Artifacts by Mary Anna Evans
Reviewed on: December 1, 2003
Poisoned Pen Press, Scottsdale, Arizona
2003 (hc)
I’ve mentioned previously that one of life’s true delights for me is the discovery of a new author and his or her first novel that I find truly exciting. Mary Anna Evans and her Artifacts are that author and that first novel!

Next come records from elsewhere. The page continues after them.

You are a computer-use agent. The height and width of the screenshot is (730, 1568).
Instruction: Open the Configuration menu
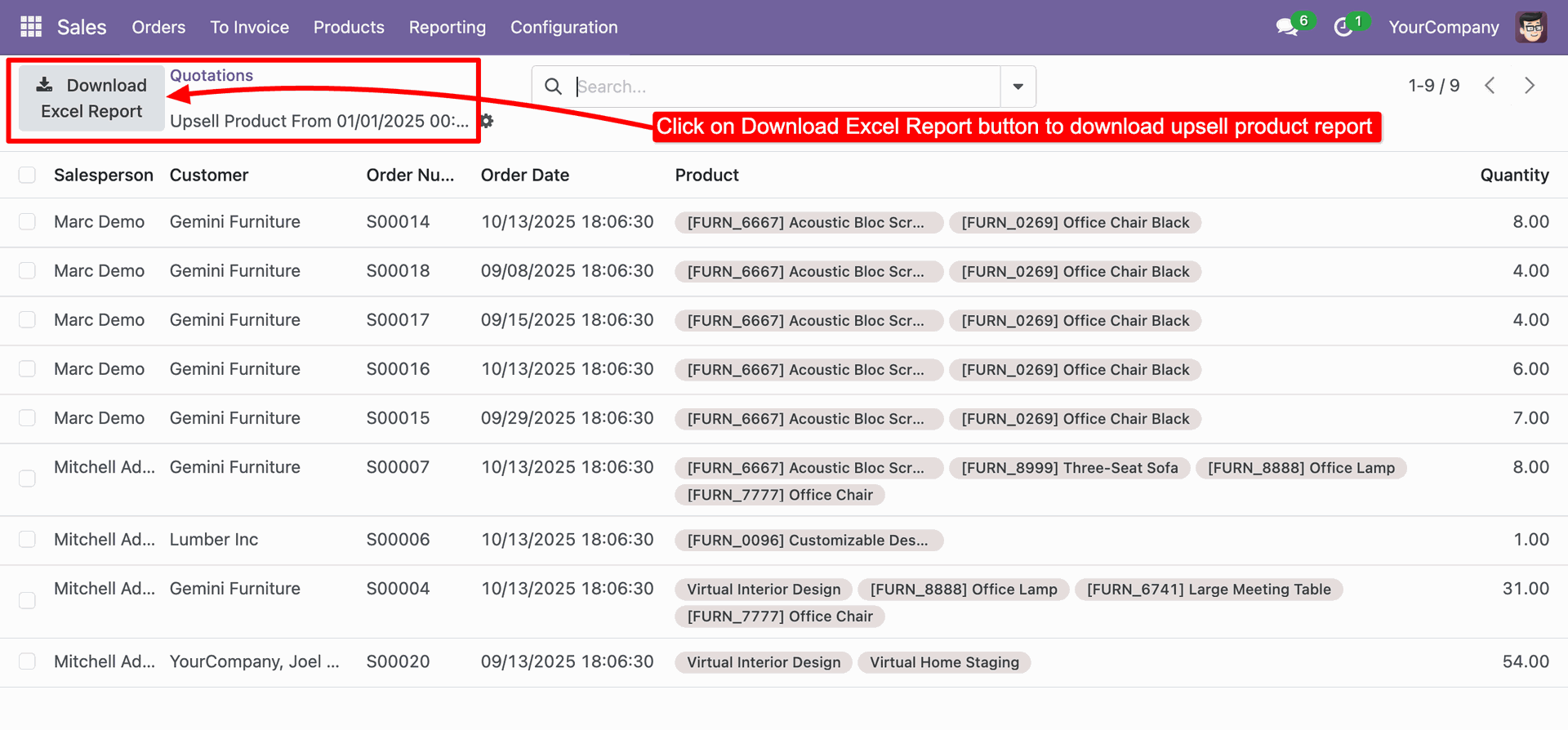[x=564, y=27]
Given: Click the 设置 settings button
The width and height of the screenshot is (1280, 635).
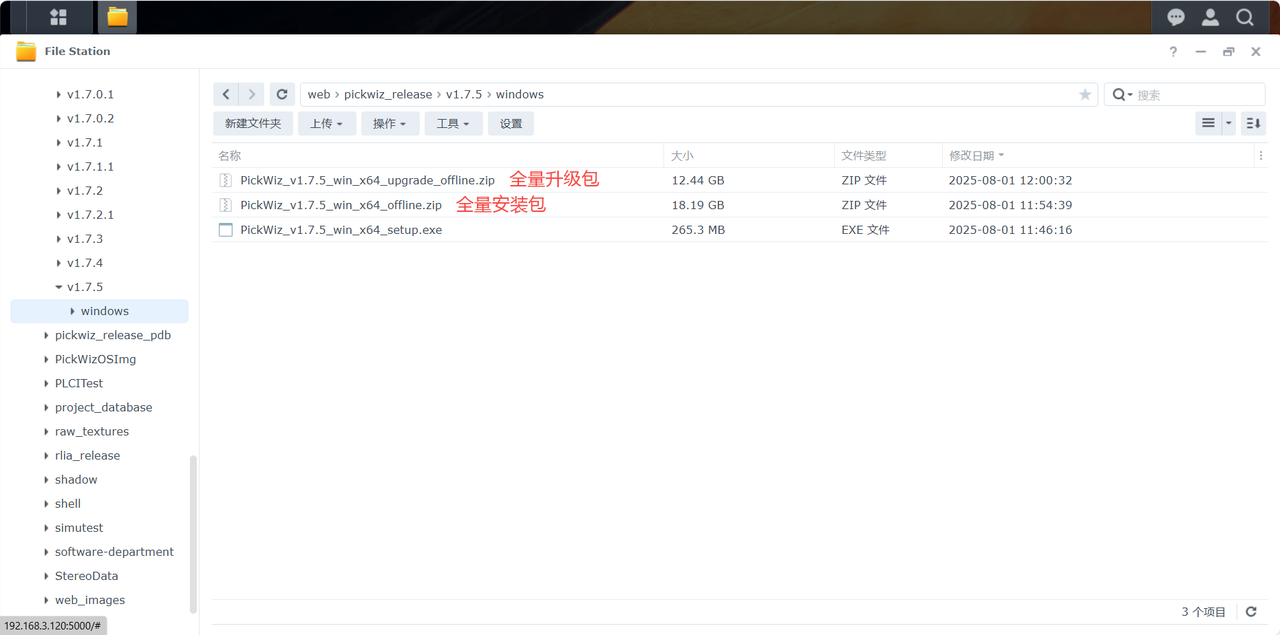Looking at the screenshot, I should 511,123.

Faye Longchamp is the heroine of this atmospheric gothic mystery set in the panhandle of Florida and its tiny islands and islets of shifting sand. She is a shadowy figure in many ways—a young, attractive biracial woman who clings stubbornly to her heritage, both cultural and built, as she lives in a purposely run-down ancestral plantation mansion. She literally hides the existence of Joyeuse, the name given to the property in ante-bellum times, from the taxman, while she works as a supervisor on a university archaeological dig by day and a pothunter by night to save up enough money to meet property tax demands. Pothunting may be anathema to all of us who embrace the concepts of scientific excavation methods, provenience, site reports, etc., but Author Evans very skillfully and sympathetically explains Faye’s rationalizing—indeed, Faye’s need to carry on this illegal activity. The descendant of a remarkable slave named Cally, who was freed before the Civil War, Faye lives in a shadow world between races, classes and the law-abiding and the lawless. Fay is, in a Faulknerian sense, one of “the unvanquished.”

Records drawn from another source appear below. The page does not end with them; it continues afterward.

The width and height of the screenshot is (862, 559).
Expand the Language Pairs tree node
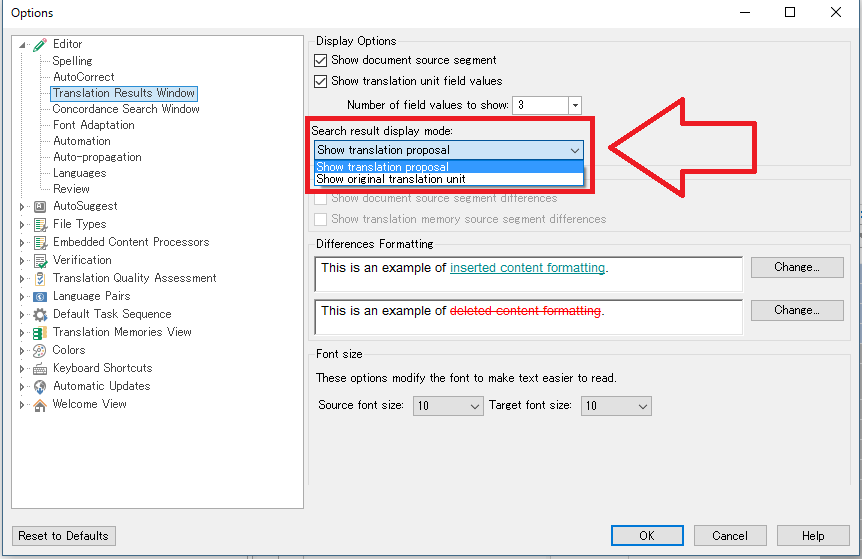(23, 296)
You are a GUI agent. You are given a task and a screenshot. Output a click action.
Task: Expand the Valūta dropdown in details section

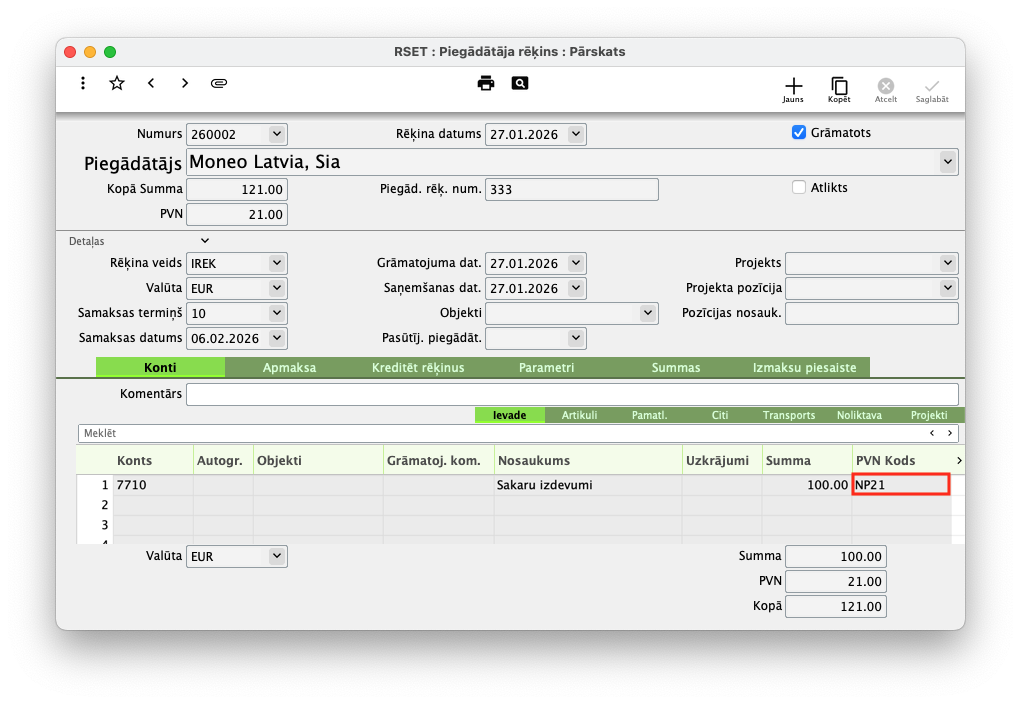click(x=277, y=288)
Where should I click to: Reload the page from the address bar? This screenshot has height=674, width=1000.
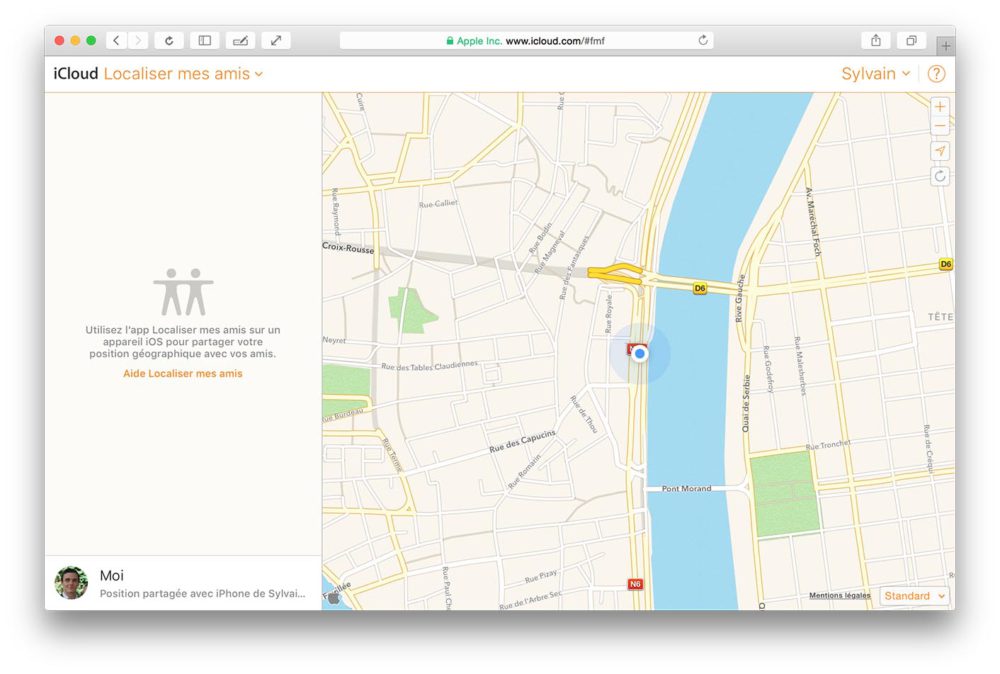703,40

In the midst of her legitimate excavating and her trafficking in illicit artifacts, Faye is plunged into the forty-year-old mystery of the disappearance of a young local debutante when skeletal remains are discovered on the dig. Almost within hours two student excavators are assassinated, followed by the discovery of three more decades-old bodies. Seagreen Island has become more than just an archaeology site—it has become a veritable killing field. Her life, plus that of her mysterious friend Joe Wolf Mantooth, is in danger and it eventually becomes evident to Faye that the killer of four decades past is alive and well and more than willing to continue killing.

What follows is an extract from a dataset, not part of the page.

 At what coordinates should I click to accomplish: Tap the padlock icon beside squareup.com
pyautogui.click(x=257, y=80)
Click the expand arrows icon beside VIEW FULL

This novel is wonderfully multi-layered, spinning a wonderful murder mystery while at the same time lovingly describing a place (the west Florida panhandle) that retains much of its unique history and culture. With seamless ease, Ms. Evans tells the back story of how Faye’s great-great-grandmother Cally, a freed slave, could become the owner of Joyeuse, and hand it down to her present day descendant.
This is simply a wonderful book and I look forward to the continuing of Faye’s adventures in next summer’s publication of Relics.